I am a manager within the cybersecurity division at the company where I work. Our team is responsible for internal penetration testing and the application security strategy of deployed in-house applications.
Due to surplus training and travel budget this year, my team and I were approved to travel to a niche industry conference - Blackhat 2024 to be held in late summer of this year. Our team has several recent open positions for application security engineers that I am looking to fill. I am having trouble recruiting local talent so want to broaden the geographic region for talented prospective employees. These engineers will be dedicated to internal pen testing and working closely alongside application developers. I expect application security engineers and developers to be pre-dominant at Blackhat 2024.
I am thinking of incorporating some technical hands-on exercises to gauge work experience such as setting up a Kali Linux instance prepopulated with tools (JTR, BurpSuite, SQLMap, MetaSploit framework etc.) and a deliberately vulnerable VM and seeing if folks can identify and exploit the vulnerability to gain the ROOT user flag.
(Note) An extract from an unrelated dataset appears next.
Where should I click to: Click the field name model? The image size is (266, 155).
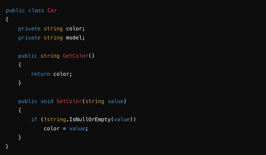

However, I am skeptical if my plan is appropriate due to the below reason:
- Main purpose of attending the conference is to learn , not to search for new job. The conference attendees are also being paid by their existing employer to attend, and poaching is not something I want to do as the cybersecurity industry is niche and rather small. Bad reputation haunts you.
Questions
In networking with other conference attendees who may be open for a new role, how appropriate is it to incorporate some technical hands-on exercises to gauge work experience?
If my plan is not advisable, how do I maximize connecting with potential prospective employees who may want to join my company in the future?